Enter the Dragon for seramercury

Aug 20, 2011 20:47

Title: Enter the Dragon
Author: just_ruth
Recipient: seramercury
Rating: PG-13
Warnings: cats and librarians, sometime in the first two seasons
Author's Notes: the feline vocalizations in this story are taken from the author’s owner.
Judge Hilary Pursuivant was the hero of a number of Weird Tales written by Manly Wade Wellman in the 1920’s. The Judge and his friend Henry Thunstone were called “occult detectives” but behaved much like Hunters.
Summary: A black cat crosses Dean’s path
Word count: 1625



*******

Dean shrugged the collar of his jacket closer to his ears. Not for the first time, he wondered why he and Sam were hanging out in East Bumfuck Massachusetts; it was a tiny college town with a diner that didn’t have any pie (Miss Louisa is feeling poorly, but we’ve got a nice rice puddin’), a bar that didn’t have a pool table, not a whiff of a poker game for five miles and the gas station was charging ridiculous prices for regular.

“So why are we here again?” he demanded.

“There was another death last night,” Sam answered.

Oh. Right. Because some workers putting in digital cable near Hancock cemetery found a stray coffin and even though it had been re-buried inside the grounds, something was running around killing people. Salting and burning the coffin hadn’t helped, so they were here in East Bumfuck to check out the library of the late Judge Hilary (what kind of a name was that for a guy?) Pursuivant - Dad’s journal said it was one of the most extensive occult libraries on the East Coast, while also including the cryptic remark “here be dragons.”

Sam bounded up the marble steps to the small building. Dean scowled. Sam didn’t need to be quite so enthusiastic about going. This place looked so old it probably didn’t even have an Internet connection. If it had one, then it had blocks put on the words that led to the more attractive pornography sites.

“Arro!” The black shape jumped between his feet and Dean pitched forward with a yell, landing on his shins and elbows.

“Ow!” he yelled.

Sam turned in the door way. “You okay?”

“Peachy,” Dean growled. He looked at the bottom of the stairs where a black cat washed its paws. “Later, you son of a bitch,” he promised.
The cat just pointedly licked its shoulder against him.
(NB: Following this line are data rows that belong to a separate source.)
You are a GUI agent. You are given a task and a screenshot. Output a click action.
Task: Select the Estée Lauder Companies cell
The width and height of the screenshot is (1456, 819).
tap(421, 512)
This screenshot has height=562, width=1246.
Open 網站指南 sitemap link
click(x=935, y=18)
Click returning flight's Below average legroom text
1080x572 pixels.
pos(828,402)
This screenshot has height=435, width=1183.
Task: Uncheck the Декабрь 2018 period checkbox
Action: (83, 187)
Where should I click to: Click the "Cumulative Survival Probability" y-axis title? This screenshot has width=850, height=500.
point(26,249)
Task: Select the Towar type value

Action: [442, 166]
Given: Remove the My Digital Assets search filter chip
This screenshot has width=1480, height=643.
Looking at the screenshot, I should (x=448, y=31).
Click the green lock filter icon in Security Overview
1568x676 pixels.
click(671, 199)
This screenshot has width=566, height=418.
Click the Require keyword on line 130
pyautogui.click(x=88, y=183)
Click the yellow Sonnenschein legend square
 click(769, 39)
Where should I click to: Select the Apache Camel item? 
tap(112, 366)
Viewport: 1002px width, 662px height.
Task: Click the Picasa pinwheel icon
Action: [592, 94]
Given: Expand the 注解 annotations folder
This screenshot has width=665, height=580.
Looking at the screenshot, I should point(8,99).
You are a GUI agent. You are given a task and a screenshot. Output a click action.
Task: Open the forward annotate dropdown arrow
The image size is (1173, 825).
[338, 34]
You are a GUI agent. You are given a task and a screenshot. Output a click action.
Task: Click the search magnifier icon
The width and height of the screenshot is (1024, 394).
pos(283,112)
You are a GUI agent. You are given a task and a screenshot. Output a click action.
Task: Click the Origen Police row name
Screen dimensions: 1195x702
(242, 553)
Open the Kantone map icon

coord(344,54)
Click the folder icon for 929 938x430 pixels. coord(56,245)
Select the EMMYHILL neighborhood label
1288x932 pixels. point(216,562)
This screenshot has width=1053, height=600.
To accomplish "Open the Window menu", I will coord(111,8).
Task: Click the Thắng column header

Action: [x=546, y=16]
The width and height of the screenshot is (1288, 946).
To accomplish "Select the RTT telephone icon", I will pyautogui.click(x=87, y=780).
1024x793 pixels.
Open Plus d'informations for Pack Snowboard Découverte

Dean jammed his hands into his pockets and sulked as Sam talked to the collection’s librarian.

Agnes Merriweather was a sturdy woman in navy with white collar and cuffs, with a posture as straight as a ladder-back chair. She gave the impression of looking at them over the top of glasses even though she wasn’t wearing any. Her pewter-toned hair was wound into a neat bun at the back of her neck.

“Handcock’s cemetery?” she frowned. “I don’t recall, but the Judge did have several pieces of evidence from the area. . .”

“Fine,” said Dean, “we’ll just take a look.”

Oh, but there was no “just taking a look” - only one person could view the archived materials at a time; one piece at a time, while wearing gloves. Fortunately, Sam brought a pair of surgical gloves from the Impala’s trunk. Dean conceded, with some grumbling, that Sam took better notes too.

That left Sam delightedly up to his elbows in research and Dean wandering the stacks like a lost soul.

“‘Allo,” said a voice as he poked through a dismal assortment of magazines. He looked up and didn’t see anyone there.

“‘Allo,” it said again, just as he found an old Smithsonian with a pictorial of Art Noveau bronze figurines (well, at least there were some bare breasts). Dean looked over the top of the magazine.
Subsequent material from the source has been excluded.